### EXERCISE REQUIREMENTS
Please write out exactly the lines from the one with "Instruction: Click the 令和3年度 table cell" through the end of the data below, both ends included, and omit any pictures.

### EXTRACTED MATERIAL
↓↓↓
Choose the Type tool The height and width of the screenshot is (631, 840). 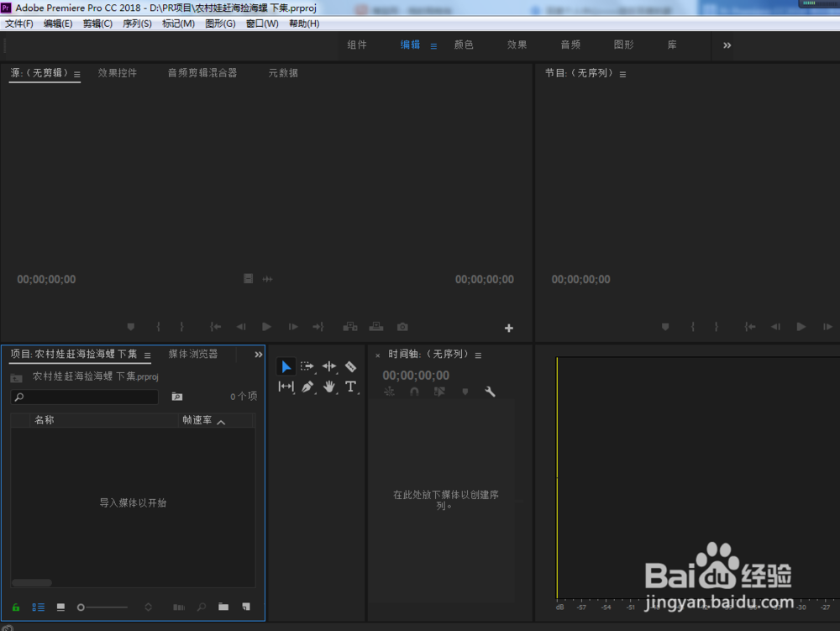click(350, 386)
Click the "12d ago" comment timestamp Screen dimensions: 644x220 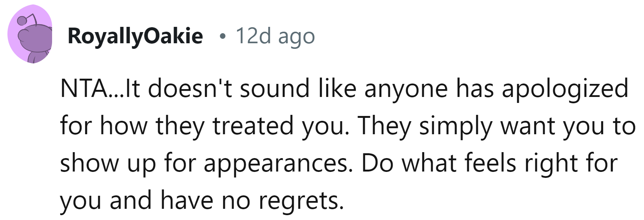tap(275, 36)
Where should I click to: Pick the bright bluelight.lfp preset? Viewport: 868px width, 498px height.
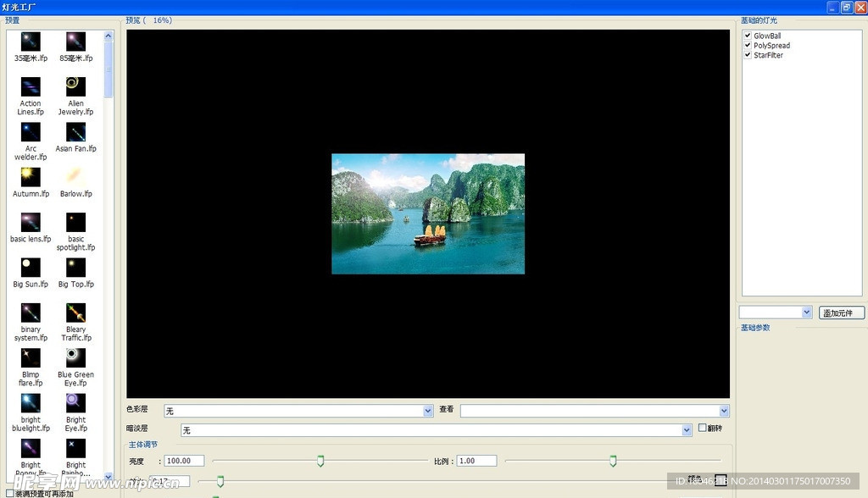tap(31, 403)
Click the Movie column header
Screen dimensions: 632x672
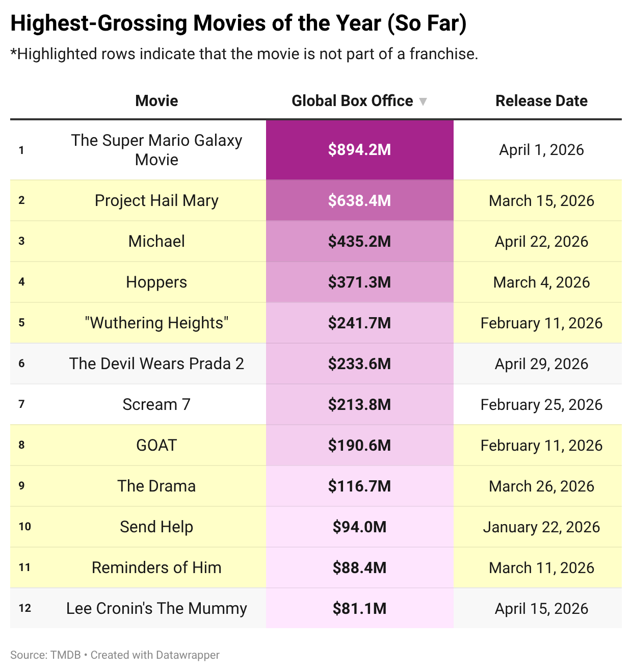pyautogui.click(x=156, y=101)
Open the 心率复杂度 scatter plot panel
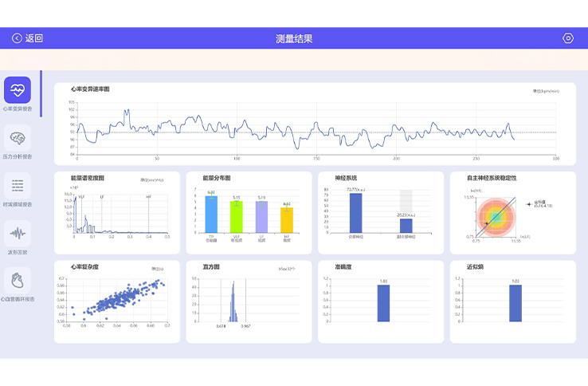 coord(117,302)
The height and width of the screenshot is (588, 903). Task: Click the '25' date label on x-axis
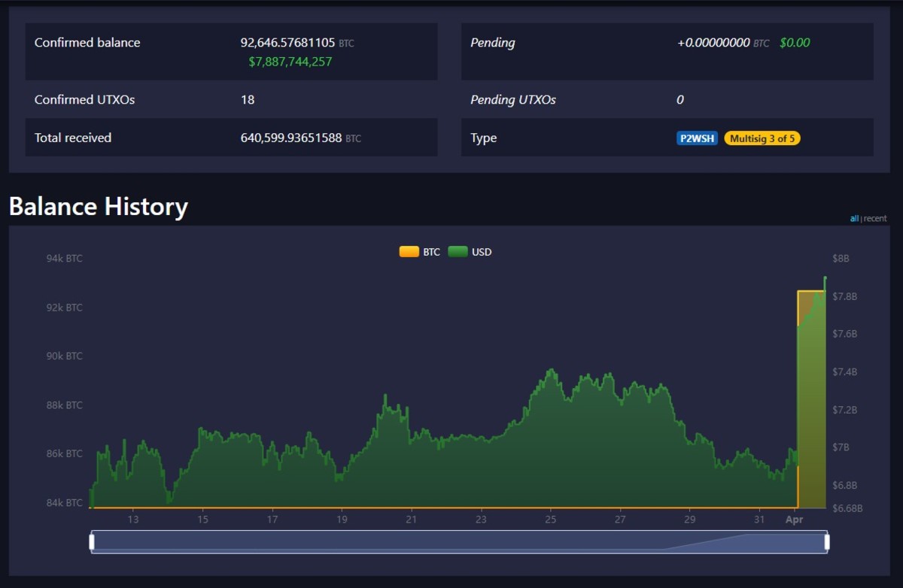click(x=551, y=520)
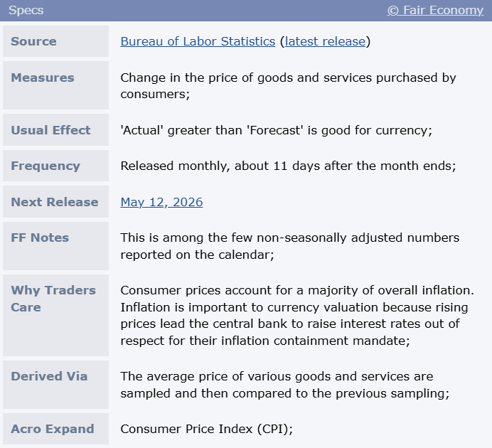Click the Frequency description text
The height and width of the screenshot is (448, 492).
point(288,166)
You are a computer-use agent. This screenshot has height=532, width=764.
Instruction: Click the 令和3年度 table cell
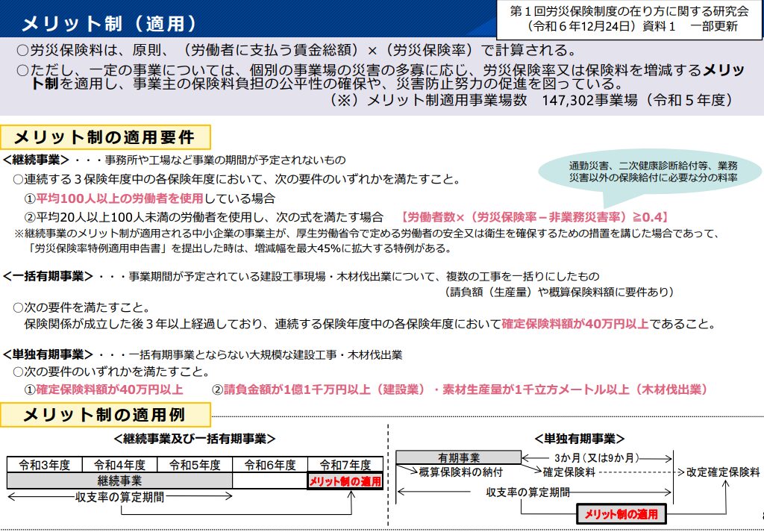point(45,464)
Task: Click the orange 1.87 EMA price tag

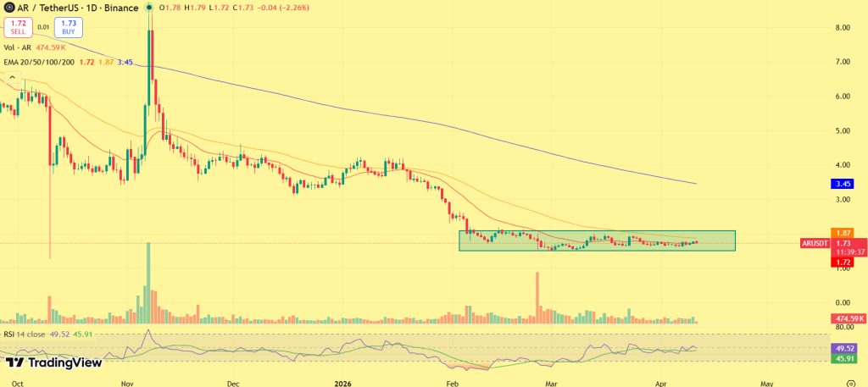Action: [843, 233]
↑↑↑
### TASK ANSWER
Instruction: Click the 令和3年度 table cell
point(45,464)
Task: Click the orange 1.87 EMA price tag

Action: [843, 233]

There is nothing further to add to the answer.